* **What the task requires**: Transcribe every entry word for word.

* **Task input**:
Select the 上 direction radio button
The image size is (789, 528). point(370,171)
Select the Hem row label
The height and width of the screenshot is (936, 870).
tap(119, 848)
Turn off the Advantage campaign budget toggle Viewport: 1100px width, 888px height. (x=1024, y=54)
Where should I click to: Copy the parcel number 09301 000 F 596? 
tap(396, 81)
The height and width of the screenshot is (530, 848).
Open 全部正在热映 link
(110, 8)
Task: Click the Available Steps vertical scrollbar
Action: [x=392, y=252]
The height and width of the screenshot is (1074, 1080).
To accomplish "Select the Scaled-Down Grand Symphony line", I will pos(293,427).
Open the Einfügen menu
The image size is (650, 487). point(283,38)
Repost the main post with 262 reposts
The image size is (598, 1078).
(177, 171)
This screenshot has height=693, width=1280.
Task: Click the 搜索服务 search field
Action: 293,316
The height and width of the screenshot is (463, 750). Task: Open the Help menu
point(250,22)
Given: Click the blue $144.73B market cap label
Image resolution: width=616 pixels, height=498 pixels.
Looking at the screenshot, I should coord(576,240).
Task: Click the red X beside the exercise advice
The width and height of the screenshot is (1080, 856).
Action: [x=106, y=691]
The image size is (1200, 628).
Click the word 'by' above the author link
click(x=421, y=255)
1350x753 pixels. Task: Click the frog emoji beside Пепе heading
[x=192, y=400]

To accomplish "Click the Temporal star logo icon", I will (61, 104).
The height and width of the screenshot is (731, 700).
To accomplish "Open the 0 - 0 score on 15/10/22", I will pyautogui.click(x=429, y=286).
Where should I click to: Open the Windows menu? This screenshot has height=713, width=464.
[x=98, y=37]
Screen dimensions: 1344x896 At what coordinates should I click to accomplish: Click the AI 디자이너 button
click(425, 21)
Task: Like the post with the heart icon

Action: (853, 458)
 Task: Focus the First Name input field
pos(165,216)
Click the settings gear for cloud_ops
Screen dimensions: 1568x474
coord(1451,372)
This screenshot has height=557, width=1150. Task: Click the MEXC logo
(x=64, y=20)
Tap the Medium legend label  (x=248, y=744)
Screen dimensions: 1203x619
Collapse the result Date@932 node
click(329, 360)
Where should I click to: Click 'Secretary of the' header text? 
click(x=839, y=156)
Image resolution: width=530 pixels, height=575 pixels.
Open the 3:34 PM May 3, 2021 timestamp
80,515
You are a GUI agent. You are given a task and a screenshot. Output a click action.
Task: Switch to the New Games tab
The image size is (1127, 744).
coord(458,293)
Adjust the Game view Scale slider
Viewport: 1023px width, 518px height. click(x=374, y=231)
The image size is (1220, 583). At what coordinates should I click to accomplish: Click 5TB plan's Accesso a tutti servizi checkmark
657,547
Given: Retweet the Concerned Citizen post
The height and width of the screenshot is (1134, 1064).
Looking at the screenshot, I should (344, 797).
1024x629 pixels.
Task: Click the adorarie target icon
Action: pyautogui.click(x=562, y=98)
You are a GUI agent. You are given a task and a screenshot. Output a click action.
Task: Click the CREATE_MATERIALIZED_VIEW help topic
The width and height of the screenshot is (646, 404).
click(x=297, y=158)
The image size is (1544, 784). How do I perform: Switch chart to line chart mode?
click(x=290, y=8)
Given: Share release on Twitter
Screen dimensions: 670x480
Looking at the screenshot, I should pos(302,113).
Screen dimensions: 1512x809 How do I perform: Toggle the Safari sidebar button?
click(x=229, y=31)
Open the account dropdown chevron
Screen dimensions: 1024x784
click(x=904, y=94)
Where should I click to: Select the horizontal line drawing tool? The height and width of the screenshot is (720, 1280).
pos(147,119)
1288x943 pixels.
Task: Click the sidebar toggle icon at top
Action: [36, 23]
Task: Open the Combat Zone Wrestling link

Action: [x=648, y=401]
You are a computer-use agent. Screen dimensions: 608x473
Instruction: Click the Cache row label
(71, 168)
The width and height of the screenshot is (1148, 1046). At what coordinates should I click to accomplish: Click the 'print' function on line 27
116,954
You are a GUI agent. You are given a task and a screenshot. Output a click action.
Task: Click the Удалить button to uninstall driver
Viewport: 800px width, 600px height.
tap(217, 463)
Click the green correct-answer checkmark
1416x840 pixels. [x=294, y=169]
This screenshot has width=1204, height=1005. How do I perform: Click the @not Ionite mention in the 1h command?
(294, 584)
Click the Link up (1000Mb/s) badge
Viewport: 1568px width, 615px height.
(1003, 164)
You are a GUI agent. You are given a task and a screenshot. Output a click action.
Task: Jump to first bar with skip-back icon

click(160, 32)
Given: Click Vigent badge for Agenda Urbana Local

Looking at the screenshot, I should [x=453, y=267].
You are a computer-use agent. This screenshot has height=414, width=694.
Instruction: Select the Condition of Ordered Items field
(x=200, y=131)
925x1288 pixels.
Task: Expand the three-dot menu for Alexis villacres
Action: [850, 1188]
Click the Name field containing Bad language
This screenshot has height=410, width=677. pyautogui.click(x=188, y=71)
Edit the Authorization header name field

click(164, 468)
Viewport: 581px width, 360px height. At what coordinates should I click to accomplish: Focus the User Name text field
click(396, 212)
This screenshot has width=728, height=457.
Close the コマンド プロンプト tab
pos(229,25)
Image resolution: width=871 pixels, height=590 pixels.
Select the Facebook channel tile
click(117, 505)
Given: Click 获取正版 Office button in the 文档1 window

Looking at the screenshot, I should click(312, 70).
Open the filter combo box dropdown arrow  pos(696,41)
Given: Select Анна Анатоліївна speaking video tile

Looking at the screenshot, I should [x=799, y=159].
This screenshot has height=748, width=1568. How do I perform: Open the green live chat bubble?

* **Written response**:
Select the 上 direction radio button
The image size is (789, 528). point(370,171)
Select the Hem row label
The height and width of the screenshot is (936, 870).
tap(119, 848)
Turn off the Advantage campaign budget toggle Viewport: 1100px width, 888px height. (x=1024, y=54)
Where should I click to: Copy the parcel number 09301 000 F 596? 
tap(396, 81)
The height and width of the screenshot is (530, 848).
Open 全部正在热映 link
(110, 8)
Task: Click the Available Steps vertical scrollbar
Action: [x=392, y=252]
The height and width of the screenshot is (1074, 1080).
To accomplish "Select the Scaled-Down Grand Symphony line", I will pos(293,427).
Open the Einfügen menu
The image size is (650, 487). point(283,38)
Repost the main post with 262 reposts
The image size is (598, 1078).
(177, 171)
This screenshot has height=693, width=1280.
Task: Click the 搜索服务 search field
Action: 293,316
The height and width of the screenshot is (463, 750). Task: Open the Help menu
point(250,22)
Given: Click the blue $144.73B market cap label
Image resolution: width=616 pixels, height=498 pixels.
Looking at the screenshot, I should coord(576,240).
Task: Click the red X beside the exercise advice
The width and height of the screenshot is (1080, 856).
Action: [x=106, y=691]
The image size is (1200, 628).
Click the word 'by' above the author link
click(x=421, y=255)
1350x753 pixels. Task: Click the frog emoji beside Пепе heading
[x=192, y=400]

To accomplish "Click the Temporal star logo icon", I will (61, 104).
The height and width of the screenshot is (731, 700).
To accomplish "Open the 0 - 0 score on 15/10/22", I will pyautogui.click(x=429, y=286).
Where should I click to: Open the Windows menu? This screenshot has height=713, width=464.
[x=98, y=37]
Screen dimensions: 1344x896 At what coordinates should I click to accomplish: Click the AI 디자이너 button
click(425, 21)
Task: Like the post with the heart icon

Action: (853, 458)
 Task: Focus the First Name input field
pos(165,216)
Click the settings gear for cloud_ops
Screen dimensions: 1568x474
coord(1451,372)
This screenshot has height=557, width=1150. Task: Click the MEXC logo
(x=64, y=20)
Tap the Medium legend label  (x=248, y=744)
Screen dimensions: 1203x619
Collapse the result Date@932 node
click(329, 360)
Where should I click to: Click 'Secretary of the' header text? 
click(x=839, y=156)
Image resolution: width=530 pixels, height=575 pixels.
Open the 3:34 PM May 3, 2021 timestamp
80,515
You are a GUI agent. You are given a task and a screenshot. Output a click action.
Task: Switch to the New Games tab
The image size is (1127, 744).
coord(458,293)
Adjust the Game view Scale slider
Viewport: 1023px width, 518px height. click(x=374, y=231)
The image size is (1220, 583). At what coordinates should I click to accomplish: Click 5TB plan's Accesso a tutti servizi checkmark
657,547
Given: Retweet the Concerned Citizen post
The height and width of the screenshot is (1134, 1064).
Looking at the screenshot, I should (344, 797).
1024x629 pixels.
Task: Click the adorarie target icon
Action: pyautogui.click(x=562, y=98)
You are a GUI agent. You are given a task and a screenshot. Output a click action.
Task: Click the CREATE_MATERIALIZED_VIEW help topic
The width and height of the screenshot is (646, 404).
click(x=297, y=158)
The image size is (1544, 784). How do I perform: Switch chart to line chart mode?
click(x=290, y=8)
Given: Share release on Twitter
Screen dimensions: 670x480
Looking at the screenshot, I should pos(302,113).
Screen dimensions: 1512x809 How do I perform: Toggle the Safari sidebar button?
click(x=229, y=31)
Open the account dropdown chevron
Screen dimensions: 1024x784
click(x=904, y=94)
Where should I click to: Select the horizontal line drawing tool? The height and width of the screenshot is (720, 1280).
pos(147,119)
1288x943 pixels.
Task: Click the sidebar toggle icon at top
Action: [36, 23]
Task: Open the Combat Zone Wrestling link

Action: [x=648, y=401]
You are a computer-use agent. Screen dimensions: 608x473
Instruction: Click the Cache row label
(71, 168)
The width and height of the screenshot is (1148, 1046). At what coordinates should I click to accomplish: Click the 'print' function on line 27
116,954
You are a GUI agent. You are given a task and a screenshot. Output a click action.
Task: Click the Удалить button to uninstall driver
Viewport: 800px width, 600px height.
tap(217, 463)
Click the green correct-answer checkmark
1416x840 pixels. [x=294, y=169]
This screenshot has width=1204, height=1005. How do I perform: Click the @not Ionite mention in the 1h command?
(294, 584)
Click the Link up (1000Mb/s) badge
Viewport: 1568px width, 615px height.
(1003, 164)
You are a GUI agent. You are given a task and a screenshot. Output a click action.
Task: Jump to first bar with skip-back icon

click(160, 32)
Given: Click Vigent badge for Agenda Urbana Local

Looking at the screenshot, I should [x=453, y=267].
You are a computer-use agent. This screenshot has height=414, width=694.
Instruction: Select the Condition of Ordered Items field
(x=200, y=131)
925x1288 pixels.
Task: Expand the three-dot menu for Alexis villacres
Action: [850, 1188]
Click the Name field containing Bad language
This screenshot has height=410, width=677. pyautogui.click(x=188, y=71)
Edit the Authorization header name field

click(164, 468)
Viewport: 581px width, 360px height. At what coordinates should I click to accomplish: Focus the User Name text field
click(396, 212)
This screenshot has width=728, height=457.
Close the コマンド プロンプト tab
pos(229,25)
Image resolution: width=871 pixels, height=590 pixels.
Select the Facebook channel tile
click(117, 505)
Given: Click 获取正版 Office button in the 文档1 window

Looking at the screenshot, I should click(312, 70).
Open the filter combo box dropdown arrow  pos(696,41)
Given: Select Анна Анатоліївна speaking video tile

Looking at the screenshot, I should [x=799, y=159].
This screenshot has height=748, width=1568. How do I perform: Open the green live chat bubble?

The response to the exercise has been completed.